▶ [SHORT TASK 1]:
Based on the minmax reference below, answer yes or no for each statement, and support each answer with the deciding words quoted from the reference: (a) for overloads 3 and 4, when several elements are equivalent to the smallest, the rightmost one is returned; (b) overloads 1 and 2 make exactly one comparison; (c) overload 2 uses operator<.

▶ [PASSAGE]:
+ + + + +
Returns the lowest and the greatest of the given values.

  • (1 - 2) Returns references to the smaller and the greater of a and b.

    • (1) Uses operator<.
    • (2) Uses the given comparison function comp.
  • (3 - 4) Returns the smallest and the greatest of the values in initializer list ilist.

    • (3) Uses operator<.
    • (4) Uses the given comparison function comp.

Parameters

a
b

The values to compare.

ilist

Initializer list with the values to compare.

cmp

Comparison function object (i.e. an object that satisfies the requirements of Compare) which returns true if a is less than b. The signature of the comparison function should be equivalent to the following:

bool cmp(const Type1 &a, const Type2 &b);

While the signature does not need to have const&, the function must not modify the objects passed to it and must be able to accept all values of type (possibly const) Type1 and Type2 regardless of value category (thus, Type1& is not allowed, nor is Type1 unless for Type1 a move is equivalent to a copy (od C++11)).

The types Type1 and Type2 must be such that an object of type T can be implicitly converted to both of them.

Type requirements

Return value

  • (1 - 2)

    • If a < b or a == b, returns the result of std::pair<const T&, const T&>(a, b)
    • Otherwise, returns std::pair<const T&, const T&>(b, a).
  • (3 - 4) A pair with the smallest value in ilist as the first element and the greatest as the second.
    If several elements are equivalent to the smallest, the leftmost such element is returned.
    If several elements are equivalent to the largest, the rightmost such element is returned.

Complexity

  • (1 - 2) Exactly one comparison.
  • (3 - 4) At most ilist.size() * 3 / 2 comparisons.

Exceptions

(none)

Possible implementation

minmax (1)
template<class T>
constexpr std::pair<const T&, const T&> minmax(const T& a, const T& b)
{
return (b < a) ? std::pair<const T&, const T&>(b, a)
: std::pair<const T&, const T&>(a, b);
}
minmax (2)
template<class T, class Compare>
constexpr std::pair<const T&, const T&> minmax(const T& a, const T& b, Compare comp)
{
return comp(b, a) ? std::pair<const T&, const T&>(b, a)
: std::pair<const T&, const T&>(a, b);
}
minmax (3)
template<class T>
constexpr std::pair<T, T> minmax(std::initializer_list<T> ilist)
+ + + + +
▶ [ENTRIES PROVIDED]:
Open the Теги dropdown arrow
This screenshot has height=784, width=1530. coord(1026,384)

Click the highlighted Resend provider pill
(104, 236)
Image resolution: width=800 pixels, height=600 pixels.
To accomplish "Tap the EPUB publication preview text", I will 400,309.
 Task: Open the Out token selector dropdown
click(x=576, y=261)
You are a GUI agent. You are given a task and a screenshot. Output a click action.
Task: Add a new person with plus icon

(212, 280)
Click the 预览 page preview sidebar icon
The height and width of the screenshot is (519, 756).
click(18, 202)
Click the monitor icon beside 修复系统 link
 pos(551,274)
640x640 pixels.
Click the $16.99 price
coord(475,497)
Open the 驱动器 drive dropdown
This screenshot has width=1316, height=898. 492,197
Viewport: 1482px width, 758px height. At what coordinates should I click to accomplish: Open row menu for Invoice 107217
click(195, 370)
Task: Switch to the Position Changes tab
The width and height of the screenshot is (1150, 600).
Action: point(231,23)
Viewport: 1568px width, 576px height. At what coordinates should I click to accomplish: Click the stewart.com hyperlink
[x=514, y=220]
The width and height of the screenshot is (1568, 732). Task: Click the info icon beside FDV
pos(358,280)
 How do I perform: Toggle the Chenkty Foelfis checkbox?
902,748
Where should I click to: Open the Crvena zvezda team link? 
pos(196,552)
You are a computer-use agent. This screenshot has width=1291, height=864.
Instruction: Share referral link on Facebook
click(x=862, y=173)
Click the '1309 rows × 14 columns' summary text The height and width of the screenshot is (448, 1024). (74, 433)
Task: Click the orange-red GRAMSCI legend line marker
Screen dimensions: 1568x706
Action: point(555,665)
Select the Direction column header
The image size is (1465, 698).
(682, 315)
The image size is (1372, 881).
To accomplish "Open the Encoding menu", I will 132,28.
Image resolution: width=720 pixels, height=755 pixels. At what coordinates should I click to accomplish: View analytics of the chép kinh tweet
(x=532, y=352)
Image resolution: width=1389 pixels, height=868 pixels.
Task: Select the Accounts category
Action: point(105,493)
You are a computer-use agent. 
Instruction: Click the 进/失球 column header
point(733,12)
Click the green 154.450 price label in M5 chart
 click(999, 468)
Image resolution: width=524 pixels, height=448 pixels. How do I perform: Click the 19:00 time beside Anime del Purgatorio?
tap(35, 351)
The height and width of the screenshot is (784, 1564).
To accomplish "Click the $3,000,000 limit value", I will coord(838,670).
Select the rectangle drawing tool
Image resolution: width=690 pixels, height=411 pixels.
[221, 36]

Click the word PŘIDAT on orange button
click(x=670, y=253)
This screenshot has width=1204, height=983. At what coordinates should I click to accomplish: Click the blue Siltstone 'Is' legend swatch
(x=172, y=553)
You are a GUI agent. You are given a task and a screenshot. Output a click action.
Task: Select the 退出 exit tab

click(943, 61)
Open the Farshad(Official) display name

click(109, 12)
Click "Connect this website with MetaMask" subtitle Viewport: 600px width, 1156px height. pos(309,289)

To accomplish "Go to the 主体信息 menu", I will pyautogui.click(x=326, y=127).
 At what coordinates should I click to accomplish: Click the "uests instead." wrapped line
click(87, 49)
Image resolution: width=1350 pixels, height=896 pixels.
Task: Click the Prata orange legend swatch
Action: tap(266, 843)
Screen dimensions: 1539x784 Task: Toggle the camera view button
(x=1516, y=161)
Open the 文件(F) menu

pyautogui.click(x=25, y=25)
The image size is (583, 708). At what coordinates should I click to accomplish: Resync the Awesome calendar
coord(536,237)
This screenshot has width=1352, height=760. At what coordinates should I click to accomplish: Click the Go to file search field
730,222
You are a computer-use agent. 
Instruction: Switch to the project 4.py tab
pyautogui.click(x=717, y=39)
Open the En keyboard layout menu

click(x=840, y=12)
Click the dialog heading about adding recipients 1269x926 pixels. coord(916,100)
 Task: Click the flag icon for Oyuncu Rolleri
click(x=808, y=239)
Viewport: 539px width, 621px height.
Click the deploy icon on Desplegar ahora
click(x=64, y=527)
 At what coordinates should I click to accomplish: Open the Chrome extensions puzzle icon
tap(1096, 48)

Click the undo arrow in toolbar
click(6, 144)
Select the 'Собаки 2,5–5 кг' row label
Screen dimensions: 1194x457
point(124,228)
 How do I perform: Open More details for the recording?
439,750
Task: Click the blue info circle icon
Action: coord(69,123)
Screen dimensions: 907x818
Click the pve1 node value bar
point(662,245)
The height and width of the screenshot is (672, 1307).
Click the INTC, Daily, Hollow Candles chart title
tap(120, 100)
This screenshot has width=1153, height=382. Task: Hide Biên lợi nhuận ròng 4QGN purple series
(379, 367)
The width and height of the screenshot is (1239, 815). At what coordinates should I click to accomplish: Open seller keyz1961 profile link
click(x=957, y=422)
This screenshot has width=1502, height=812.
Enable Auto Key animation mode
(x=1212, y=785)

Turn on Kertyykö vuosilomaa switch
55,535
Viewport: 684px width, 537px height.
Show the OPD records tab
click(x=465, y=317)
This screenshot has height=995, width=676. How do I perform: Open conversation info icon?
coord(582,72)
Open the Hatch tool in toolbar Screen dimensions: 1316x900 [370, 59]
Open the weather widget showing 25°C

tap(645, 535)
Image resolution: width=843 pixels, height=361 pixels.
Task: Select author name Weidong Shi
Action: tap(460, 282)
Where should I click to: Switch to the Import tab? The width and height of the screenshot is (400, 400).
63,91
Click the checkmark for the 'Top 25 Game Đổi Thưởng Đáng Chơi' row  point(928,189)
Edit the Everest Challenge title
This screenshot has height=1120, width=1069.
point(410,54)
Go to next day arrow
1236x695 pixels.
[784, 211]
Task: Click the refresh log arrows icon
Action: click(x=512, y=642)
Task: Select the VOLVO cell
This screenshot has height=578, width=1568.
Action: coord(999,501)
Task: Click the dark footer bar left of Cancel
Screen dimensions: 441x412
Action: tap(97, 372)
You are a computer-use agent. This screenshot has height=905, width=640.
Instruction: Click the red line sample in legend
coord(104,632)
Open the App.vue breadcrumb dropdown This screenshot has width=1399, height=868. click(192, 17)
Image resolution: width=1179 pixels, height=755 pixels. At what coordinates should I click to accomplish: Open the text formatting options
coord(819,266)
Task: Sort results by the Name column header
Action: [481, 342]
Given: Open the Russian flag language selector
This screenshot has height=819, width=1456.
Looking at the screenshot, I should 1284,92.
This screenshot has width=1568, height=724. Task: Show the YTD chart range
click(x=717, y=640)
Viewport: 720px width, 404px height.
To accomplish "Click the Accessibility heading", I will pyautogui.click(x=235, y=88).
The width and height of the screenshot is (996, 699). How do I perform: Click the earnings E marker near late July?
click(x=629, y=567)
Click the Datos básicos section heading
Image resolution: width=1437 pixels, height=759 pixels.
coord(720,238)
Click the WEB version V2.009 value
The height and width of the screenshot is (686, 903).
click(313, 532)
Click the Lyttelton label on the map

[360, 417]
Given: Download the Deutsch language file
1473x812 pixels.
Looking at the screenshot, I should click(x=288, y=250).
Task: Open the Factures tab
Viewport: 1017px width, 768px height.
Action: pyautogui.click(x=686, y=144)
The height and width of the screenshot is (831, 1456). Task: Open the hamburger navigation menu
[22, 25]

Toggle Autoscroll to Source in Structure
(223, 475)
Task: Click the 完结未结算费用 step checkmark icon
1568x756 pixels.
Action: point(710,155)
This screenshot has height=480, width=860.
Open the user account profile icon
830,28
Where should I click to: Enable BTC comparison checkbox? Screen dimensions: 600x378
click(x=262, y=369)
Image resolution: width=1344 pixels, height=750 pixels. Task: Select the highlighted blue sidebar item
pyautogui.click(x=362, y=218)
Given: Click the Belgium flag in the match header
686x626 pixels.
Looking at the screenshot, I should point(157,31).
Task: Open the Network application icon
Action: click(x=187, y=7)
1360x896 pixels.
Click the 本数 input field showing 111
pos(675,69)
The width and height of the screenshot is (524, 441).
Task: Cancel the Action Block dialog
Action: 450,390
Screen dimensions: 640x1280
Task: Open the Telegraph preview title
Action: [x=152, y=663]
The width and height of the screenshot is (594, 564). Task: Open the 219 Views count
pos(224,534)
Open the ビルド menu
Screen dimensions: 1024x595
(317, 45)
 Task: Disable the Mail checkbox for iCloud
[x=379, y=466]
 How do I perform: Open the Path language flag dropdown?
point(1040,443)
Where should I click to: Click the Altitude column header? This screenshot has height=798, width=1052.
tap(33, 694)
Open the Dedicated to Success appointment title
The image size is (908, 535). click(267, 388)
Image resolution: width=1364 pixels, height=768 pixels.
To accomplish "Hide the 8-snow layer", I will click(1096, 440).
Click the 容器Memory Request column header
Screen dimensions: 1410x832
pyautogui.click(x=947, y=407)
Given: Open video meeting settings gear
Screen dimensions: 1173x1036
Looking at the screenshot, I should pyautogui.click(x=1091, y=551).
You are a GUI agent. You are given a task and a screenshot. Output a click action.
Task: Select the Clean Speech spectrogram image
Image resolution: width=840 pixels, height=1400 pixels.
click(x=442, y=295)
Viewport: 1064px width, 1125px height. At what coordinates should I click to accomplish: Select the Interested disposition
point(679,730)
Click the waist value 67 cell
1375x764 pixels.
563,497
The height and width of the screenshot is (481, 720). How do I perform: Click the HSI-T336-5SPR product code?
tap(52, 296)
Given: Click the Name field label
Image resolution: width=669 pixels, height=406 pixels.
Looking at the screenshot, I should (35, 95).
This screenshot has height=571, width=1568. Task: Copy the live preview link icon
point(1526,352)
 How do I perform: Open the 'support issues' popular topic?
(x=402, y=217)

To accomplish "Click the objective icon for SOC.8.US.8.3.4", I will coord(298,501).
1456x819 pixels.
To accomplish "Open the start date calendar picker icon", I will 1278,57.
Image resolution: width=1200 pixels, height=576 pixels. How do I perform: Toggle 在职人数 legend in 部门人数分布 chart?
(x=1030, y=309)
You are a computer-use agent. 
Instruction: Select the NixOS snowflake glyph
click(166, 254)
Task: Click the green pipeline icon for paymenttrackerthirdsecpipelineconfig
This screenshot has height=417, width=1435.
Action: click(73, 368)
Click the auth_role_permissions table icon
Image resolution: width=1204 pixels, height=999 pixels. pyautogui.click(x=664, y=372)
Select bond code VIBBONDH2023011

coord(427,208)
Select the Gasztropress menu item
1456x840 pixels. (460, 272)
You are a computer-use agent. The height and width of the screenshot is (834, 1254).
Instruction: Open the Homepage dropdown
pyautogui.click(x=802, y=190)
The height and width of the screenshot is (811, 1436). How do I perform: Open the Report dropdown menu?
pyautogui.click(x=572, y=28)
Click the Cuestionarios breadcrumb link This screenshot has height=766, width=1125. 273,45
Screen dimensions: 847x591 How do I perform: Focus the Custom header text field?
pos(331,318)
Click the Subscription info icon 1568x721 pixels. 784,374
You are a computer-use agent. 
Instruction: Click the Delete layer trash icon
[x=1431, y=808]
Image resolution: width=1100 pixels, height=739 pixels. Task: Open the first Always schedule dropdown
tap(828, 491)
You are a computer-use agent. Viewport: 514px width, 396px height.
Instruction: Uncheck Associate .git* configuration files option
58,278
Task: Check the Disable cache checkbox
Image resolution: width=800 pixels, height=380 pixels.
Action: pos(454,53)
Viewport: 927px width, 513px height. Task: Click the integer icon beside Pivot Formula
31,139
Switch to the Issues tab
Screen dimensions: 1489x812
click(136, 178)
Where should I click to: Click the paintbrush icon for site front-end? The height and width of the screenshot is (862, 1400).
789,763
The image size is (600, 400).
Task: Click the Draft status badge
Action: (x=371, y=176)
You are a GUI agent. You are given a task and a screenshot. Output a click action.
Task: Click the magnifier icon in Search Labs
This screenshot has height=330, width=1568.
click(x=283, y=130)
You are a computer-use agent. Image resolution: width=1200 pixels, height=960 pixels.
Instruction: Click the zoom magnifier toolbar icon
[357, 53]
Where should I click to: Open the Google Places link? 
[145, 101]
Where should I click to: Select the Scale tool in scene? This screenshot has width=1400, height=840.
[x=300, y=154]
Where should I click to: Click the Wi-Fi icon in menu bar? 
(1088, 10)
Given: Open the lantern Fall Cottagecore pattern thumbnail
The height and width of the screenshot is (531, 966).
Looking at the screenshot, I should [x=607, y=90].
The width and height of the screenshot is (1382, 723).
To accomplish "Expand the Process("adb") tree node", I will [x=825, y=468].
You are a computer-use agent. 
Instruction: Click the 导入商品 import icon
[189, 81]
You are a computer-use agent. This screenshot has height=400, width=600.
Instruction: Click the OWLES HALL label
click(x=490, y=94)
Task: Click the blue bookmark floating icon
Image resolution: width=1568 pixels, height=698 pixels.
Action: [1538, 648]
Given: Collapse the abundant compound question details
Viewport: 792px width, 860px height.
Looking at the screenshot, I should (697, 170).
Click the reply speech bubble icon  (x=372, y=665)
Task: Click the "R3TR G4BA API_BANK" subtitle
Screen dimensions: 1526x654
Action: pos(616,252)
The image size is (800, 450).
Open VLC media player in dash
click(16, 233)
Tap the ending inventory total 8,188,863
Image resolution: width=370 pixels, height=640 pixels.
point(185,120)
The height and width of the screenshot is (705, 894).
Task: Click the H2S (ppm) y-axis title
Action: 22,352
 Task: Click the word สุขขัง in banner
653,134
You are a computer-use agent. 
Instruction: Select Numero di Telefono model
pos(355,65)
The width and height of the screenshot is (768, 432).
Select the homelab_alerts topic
+ + + + +
▶ [SHORT TASK 2]:
Return, word for word, the part of the entries that opens with the line containing "Viewport: 539px width, 621px height." and closes with the line containing "coord(582,72)", both of those lines included.

▶ [EXERCISE ANSWER 1]:
(a) No: "If several elements are equivalent to the smallest, the leftmost such element is returned."
(b) Yes: "(1 - 2) Exactly one comparison."
(c) No: "(2) Uses the given comparison function comp."

▶ [EXERCISE ANSWER 2]:
Viewport: 539px width, 621px height.
Click the deploy icon on Desplegar ahora
click(x=64, y=527)
 At what coordinates should I click to accomplish: Open the Chrome extensions puzzle icon
tap(1096, 48)

Click the undo arrow in toolbar
click(6, 144)
Select the 'Собаки 2,5–5 кг' row label
Screen dimensions: 1194x457
point(124,228)
 How do I perform: Open More details for the recording?
439,750
Task: Click the blue info circle icon
Action: coord(69,123)
Screen dimensions: 907x818
Click the pve1 node value bar
point(662,245)
The height and width of the screenshot is (672, 1307).
Click the INTC, Daily, Hollow Candles chart title
tap(120, 100)
This screenshot has width=1153, height=382. Task: Hide Biên lợi nhuận ròng 4QGN purple series
(379, 367)
The width and height of the screenshot is (1239, 815). At what coordinates should I click to accomplish: Open seller keyz1961 profile link
click(x=957, y=422)
This screenshot has width=1502, height=812.
Enable Auto Key animation mode
(x=1212, y=785)

Turn on Kertyykö vuosilomaa switch
55,535
Viewport: 684px width, 537px height.
Show the OPD records tab
click(x=465, y=317)
This screenshot has height=995, width=676. How do I perform: Open conversation info icon?
coord(582,72)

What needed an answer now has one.